In the case of more recently designed brands, the connection with tangible things is more obvious. However, there are stories here, too. One applicant at the brand office wanted the letters "M A" in his brand, no matter how or in what position. The letters were not his initials but, as he later explained, his land and cattle were newly bought and he would be paying on them for years.

The "M A" in his brand, therefore, was most appropriate; the letters stood for "Mortgage Acres."

Brands often follow current trends and reflect the times. There is a "Flying Saucer" brand on record, and a "Rocket." Brands are the pictures of names: the Bier-stein Cattle Company uses a beer stein (complete with foam); C. R. Truelock uses a padlock; Ignacio Manjarre uses a man-sized jar with wings; L. H. Kite uses a kite; J. G. Fisher uses a fish.
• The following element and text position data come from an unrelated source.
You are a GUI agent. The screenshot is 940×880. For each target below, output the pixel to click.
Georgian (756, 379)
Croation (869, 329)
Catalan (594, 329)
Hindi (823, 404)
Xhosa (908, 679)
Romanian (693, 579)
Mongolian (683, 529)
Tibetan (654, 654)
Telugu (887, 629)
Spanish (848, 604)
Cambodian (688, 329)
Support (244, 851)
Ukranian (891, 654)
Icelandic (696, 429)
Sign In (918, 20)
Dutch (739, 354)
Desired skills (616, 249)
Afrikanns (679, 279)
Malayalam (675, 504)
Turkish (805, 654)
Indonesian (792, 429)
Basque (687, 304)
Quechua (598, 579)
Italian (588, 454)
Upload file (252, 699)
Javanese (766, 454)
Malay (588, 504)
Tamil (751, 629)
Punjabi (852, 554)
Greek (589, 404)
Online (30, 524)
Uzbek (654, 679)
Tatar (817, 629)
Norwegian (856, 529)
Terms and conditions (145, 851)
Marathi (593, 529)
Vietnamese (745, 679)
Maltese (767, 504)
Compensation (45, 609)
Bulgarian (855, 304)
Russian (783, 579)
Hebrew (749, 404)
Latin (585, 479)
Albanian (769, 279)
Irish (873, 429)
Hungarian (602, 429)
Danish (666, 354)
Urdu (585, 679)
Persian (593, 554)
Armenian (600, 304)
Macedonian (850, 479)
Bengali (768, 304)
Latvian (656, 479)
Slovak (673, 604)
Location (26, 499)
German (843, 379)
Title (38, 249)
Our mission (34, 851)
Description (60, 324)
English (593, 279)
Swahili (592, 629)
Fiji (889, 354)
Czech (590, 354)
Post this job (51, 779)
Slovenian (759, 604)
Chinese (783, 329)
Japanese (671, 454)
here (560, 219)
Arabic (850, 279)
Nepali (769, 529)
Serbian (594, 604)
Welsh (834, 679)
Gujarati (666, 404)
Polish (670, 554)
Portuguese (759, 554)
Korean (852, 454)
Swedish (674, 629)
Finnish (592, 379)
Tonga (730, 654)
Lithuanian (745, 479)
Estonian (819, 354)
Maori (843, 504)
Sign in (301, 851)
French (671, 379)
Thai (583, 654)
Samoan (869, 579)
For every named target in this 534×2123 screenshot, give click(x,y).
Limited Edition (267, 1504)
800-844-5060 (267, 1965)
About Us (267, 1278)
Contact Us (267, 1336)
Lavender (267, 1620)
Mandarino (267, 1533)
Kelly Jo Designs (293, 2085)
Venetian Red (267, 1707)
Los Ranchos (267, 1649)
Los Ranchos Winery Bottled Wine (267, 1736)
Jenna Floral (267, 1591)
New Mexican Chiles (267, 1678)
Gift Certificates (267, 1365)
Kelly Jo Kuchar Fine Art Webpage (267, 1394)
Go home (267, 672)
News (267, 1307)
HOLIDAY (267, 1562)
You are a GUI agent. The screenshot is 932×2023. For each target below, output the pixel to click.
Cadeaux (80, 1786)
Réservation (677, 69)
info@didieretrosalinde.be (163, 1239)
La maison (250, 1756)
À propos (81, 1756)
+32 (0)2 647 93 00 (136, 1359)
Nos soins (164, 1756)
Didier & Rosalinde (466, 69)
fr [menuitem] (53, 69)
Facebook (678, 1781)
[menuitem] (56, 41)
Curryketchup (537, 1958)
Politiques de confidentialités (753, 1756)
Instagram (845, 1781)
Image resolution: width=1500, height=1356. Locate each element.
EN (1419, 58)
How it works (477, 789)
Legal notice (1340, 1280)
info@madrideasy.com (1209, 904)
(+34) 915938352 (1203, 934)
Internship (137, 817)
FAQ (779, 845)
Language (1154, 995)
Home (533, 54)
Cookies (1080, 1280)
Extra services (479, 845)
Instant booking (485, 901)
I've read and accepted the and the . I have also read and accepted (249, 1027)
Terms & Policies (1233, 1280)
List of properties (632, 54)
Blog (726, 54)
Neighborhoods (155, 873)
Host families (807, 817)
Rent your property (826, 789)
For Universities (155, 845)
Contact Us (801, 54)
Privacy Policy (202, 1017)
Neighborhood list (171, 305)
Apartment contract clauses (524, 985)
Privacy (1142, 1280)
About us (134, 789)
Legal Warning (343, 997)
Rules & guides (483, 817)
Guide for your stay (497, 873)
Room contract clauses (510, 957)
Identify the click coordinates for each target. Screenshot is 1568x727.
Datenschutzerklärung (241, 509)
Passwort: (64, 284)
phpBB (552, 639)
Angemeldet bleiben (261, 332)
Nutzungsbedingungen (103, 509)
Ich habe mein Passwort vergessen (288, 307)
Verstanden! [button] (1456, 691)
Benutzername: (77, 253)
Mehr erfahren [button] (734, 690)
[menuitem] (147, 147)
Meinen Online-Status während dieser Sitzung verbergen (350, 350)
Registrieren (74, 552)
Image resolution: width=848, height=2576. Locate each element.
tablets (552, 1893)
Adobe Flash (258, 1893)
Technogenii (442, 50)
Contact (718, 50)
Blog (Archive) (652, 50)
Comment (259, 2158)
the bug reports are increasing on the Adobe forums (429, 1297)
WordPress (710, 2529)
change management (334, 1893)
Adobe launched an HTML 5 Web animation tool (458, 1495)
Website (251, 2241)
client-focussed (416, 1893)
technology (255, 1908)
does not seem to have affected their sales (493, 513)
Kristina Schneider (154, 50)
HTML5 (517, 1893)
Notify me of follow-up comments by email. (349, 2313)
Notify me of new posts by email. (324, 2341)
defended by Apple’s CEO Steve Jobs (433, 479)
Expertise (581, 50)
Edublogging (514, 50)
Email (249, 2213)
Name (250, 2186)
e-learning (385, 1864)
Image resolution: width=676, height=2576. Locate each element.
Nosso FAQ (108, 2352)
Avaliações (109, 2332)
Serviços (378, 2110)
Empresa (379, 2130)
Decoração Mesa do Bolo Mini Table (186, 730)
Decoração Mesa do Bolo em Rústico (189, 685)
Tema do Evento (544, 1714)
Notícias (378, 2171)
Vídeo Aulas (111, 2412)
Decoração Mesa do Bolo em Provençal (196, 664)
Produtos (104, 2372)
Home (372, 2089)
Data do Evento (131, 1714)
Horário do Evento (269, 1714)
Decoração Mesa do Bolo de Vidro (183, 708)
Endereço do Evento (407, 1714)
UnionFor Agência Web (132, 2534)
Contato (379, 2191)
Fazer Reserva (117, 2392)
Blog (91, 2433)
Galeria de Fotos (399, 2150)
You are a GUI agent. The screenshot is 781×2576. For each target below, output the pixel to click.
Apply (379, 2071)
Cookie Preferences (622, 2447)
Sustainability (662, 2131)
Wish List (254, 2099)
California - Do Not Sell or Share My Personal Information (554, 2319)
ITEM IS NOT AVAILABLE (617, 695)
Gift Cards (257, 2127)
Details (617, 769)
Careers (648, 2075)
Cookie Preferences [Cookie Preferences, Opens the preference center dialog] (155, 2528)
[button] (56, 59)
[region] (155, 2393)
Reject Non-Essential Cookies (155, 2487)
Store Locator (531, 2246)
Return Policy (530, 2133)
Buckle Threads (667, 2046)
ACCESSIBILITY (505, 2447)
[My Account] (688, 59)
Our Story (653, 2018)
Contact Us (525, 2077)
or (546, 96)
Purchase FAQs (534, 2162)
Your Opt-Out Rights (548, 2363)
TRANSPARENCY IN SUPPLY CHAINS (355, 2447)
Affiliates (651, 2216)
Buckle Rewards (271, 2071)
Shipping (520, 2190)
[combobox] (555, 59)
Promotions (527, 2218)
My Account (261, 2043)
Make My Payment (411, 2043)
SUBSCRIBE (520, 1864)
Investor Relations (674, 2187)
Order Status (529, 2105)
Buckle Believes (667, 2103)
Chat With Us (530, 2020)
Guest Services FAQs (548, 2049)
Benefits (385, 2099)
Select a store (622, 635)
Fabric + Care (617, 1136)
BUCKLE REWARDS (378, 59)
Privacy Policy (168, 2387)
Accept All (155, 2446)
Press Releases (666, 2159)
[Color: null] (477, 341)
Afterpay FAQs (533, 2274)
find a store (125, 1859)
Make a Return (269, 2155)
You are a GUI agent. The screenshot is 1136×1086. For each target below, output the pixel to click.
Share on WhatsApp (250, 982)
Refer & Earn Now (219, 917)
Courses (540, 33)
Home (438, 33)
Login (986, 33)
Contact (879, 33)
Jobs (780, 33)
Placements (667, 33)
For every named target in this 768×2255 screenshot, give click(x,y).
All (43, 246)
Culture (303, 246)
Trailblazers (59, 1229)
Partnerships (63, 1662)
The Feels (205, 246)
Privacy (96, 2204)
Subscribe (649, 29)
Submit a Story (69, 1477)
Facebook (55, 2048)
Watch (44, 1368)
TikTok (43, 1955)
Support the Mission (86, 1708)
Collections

Fred May has worked his surname into a single set of lines.

There is a brand of "the map of Texas" on file, and another "the map of Arizona." There is an outline of "Camelback Mountain," a well-known Phoenix landmark; a "Balanced Rock" from Cochise County, and a "Sun-down Peak" from Yavapi County. There are also several upright "Saguaro" brands on record, and one "Broken Saguaro."

The T-Cup Ranch uses a "cup" as its brand mark; the Rocking Horse Ranch has a "rocking horse," and the Safety Pin Ranch has a "safety pin" as its brand. And finally, the brand that gives a chuckle to anyone who can read it-it is registered to Renny J. Trombley of Phoenix -is the "2 P."